Please pick up the article on Indiana coal units being mothballed and continue it from its last sentence.

_Quoted text:_
------------------------------------------------------------
Coal

More Coal Units Being Mothballed in Indiana

An Indiana utility has confirmed it will close three coal-fired power units, replacing that generation with a proposed natural gas-fired facility along with additional solar power.

Evansville, Indiana-based Vectren Corp., a holding company whose assets include Vectren Energy Delivery of Indiana-South, on February 20 released its Smart Energy Future strategic plan, designed to reduce Vectren’s carbon emissions by at least 60% from 2005 levels to comply with Environmental Protection Agency (EPA) regulations.

Vectren first talked about retiring coal-fired units in late 2016, a surprising move in a state that has long relied on coal for the bulk of its power generation, ranking second behind Texas in total coal consumption as recently as 2016, according to the U.S. Energy Information Administration (EIA). However, EIA notes how coal’s share of the state’s total electric power generation has fallen in recent years, and after decades of receiving more than 90% of its power from coal—as much as 98% in 1998—Indiana now receives about 71% of its electricity from coal, according to EIA data from 2016.
------------------------------------------------------------
_Recorded data:_

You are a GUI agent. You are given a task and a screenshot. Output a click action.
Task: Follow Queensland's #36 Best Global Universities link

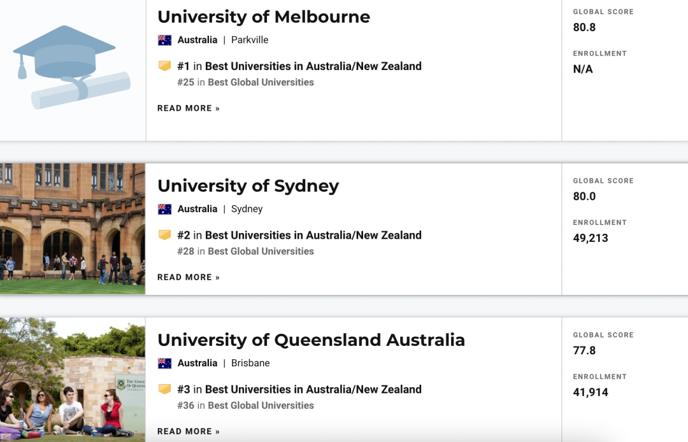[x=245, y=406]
------------------------------------------------------------
_Expected answer:_
The F.B. Culley power plant near the Ohio River in Indiana will continue to burn coal at its 270-MW Unit 3, according to Vectren. Courtesy: Creative Commons / Peter Burzynski

Vectren’s announcement comes as other Indiana utilities have recently retired large coal-fired units or announced they soon will. Indianapolis Power & Light (IPL) stopped burning coal at its 1,000-MW Harding Street Station in Indianapolis in February 2016. The plant began operations in 1931; the end of burning coal came when Unit 7 was converted to natural gas after a two-year effort. IPL also retired six coal units at its Eagle Valley Station near Martinsville, Indiana, in 2016, replacing 302 MW of coal-fired generation with a new 671-MW combined cycle gas plant.

Northern Indiana Public Service Co. said it will retire its coal-fired 604-MW Bailly Generating Station plant in Chesterton, Indiana, in 2018, along with at least two of its four coal-fired units at the R.M. Schahfer Generating Station in Wheatfield, Indiana, in 2023.

The Vectren plan proposes an additional 50 MW of solar power capacity, and the utility has filed an application with the Indiana Utility Regulatory Commission to build an 800-to-900-MW natural gas-fired plant on the site of the existing A.B. Brown coal-fired plant southwest of Evansville in Posey County on the Ohio River.

The 700-MW Brown plant has two, 245-MW coal-fired units that will be retired. The plant also has two 88-MW natural gas-fired units that will continue operating. The units at Brown came online between 1960 and 1970.

Vectren also will close the 90-MW coal-fired Unit 2 (built in 1966) at its F.B. Culley Generating Station in Warrick County, and will end its co-ownership of 150 MW of Unit 4 at the Warrick Generating Station, located downstream of Culley on the Ohio River near Newburgh, Indiana. Alcoa fully owns three of the four generating units at Warrick. The changes would leave Vectren with just one operating coal-fired unit, the 270-MW Unit 3 at the Culley plant, which began operating in 1973. It previously closed the 46-MW coal-fired Unit 1 at Culley in 2006; that unit came online in 1955.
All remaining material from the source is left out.